_Exercise brief:_ Without changing anything, output the records below.

_Dataset extract:_
=== Begin Enclosure ===

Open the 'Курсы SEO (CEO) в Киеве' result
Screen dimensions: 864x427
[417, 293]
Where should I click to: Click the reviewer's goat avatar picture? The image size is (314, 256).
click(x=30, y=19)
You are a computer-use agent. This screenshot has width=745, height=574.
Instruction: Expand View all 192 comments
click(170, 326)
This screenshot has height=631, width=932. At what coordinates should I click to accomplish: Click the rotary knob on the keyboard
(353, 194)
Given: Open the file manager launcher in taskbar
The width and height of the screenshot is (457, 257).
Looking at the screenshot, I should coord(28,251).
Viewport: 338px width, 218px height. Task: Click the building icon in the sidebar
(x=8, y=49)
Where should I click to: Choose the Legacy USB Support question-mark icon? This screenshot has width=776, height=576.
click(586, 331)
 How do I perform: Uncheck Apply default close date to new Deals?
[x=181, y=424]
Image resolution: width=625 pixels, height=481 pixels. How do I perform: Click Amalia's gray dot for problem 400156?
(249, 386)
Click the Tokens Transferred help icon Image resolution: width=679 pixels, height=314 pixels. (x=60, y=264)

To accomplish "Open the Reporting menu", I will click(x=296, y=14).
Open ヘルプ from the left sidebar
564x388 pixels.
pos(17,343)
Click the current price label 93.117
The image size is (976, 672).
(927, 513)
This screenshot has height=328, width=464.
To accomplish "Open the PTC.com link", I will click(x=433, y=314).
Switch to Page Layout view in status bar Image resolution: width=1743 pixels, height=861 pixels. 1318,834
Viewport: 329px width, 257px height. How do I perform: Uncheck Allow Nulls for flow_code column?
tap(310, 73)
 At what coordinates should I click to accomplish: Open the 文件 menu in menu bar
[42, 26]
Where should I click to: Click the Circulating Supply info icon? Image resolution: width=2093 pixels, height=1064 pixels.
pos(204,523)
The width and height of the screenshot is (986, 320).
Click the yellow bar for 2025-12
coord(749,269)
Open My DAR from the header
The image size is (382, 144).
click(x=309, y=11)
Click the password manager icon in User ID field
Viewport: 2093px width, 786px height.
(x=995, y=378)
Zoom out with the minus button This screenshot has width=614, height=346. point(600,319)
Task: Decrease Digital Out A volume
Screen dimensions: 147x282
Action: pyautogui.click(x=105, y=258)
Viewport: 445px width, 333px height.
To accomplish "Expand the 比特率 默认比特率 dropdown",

=== End Enclosure ===

_Result of the task:_
Open the 'Курсы SEO (CEO) в Киеве' result
Screen dimensions: 864x427
[417, 293]
Where should I click to: Click the reviewer's goat avatar picture? The image size is (314, 256).
click(x=30, y=19)
You are a computer-use agent. This screenshot has width=745, height=574.
Instruction: Expand View all 192 comments
click(170, 326)
This screenshot has height=631, width=932. At what coordinates should I click to accomplish: Click the rotary knob on the keyboard
(353, 194)
Given: Open the file manager launcher in taskbar
The width and height of the screenshot is (457, 257).
Looking at the screenshot, I should coord(28,251).
Viewport: 338px width, 218px height. Task: Click the building icon in the sidebar
(x=8, y=49)
Where should I click to: Choose the Legacy USB Support question-mark icon? This screenshot has width=776, height=576.
click(586, 331)
 How do I perform: Uncheck Apply default close date to new Deals?
[x=181, y=424]
Image resolution: width=625 pixels, height=481 pixels. How do I perform: Click Amalia's gray dot for problem 400156?
(249, 386)
Click the Tokens Transferred help icon Image resolution: width=679 pixels, height=314 pixels. (x=60, y=264)

To accomplish "Open the Reporting menu", I will click(x=296, y=14).
Open ヘルプ from the left sidebar
564x388 pixels.
pos(17,343)
Click the current price label 93.117
The image size is (976, 672).
(927, 513)
This screenshot has height=328, width=464.
To accomplish "Open the PTC.com link", I will click(x=433, y=314).
Switch to Page Layout view in status bar Image resolution: width=1743 pixels, height=861 pixels. 1318,834
Viewport: 329px width, 257px height. How do I perform: Uncheck Allow Nulls for flow_code column?
tap(310, 73)
 At what coordinates should I click to accomplish: Open the 文件 menu in menu bar
[42, 26]
Where should I click to: Click the Circulating Supply info icon? Image resolution: width=2093 pixels, height=1064 pixels.
pos(204,523)
The width and height of the screenshot is (986, 320).
Click the yellow bar for 2025-12
coord(749,269)
Open My DAR from the header
The image size is (382, 144).
click(x=309, y=11)
Click the password manager icon in User ID field
Viewport: 2093px width, 786px height.
(x=995, y=378)
Zoom out with the minus button This screenshot has width=614, height=346. point(600,319)
Task: Decrease Digital Out A volume
Screen dimensions: 147x282
Action: pyautogui.click(x=105, y=258)
Viewport: 445px width, 333px height.
To accomplish "Expand the 比特率 默认比特率 dropdown",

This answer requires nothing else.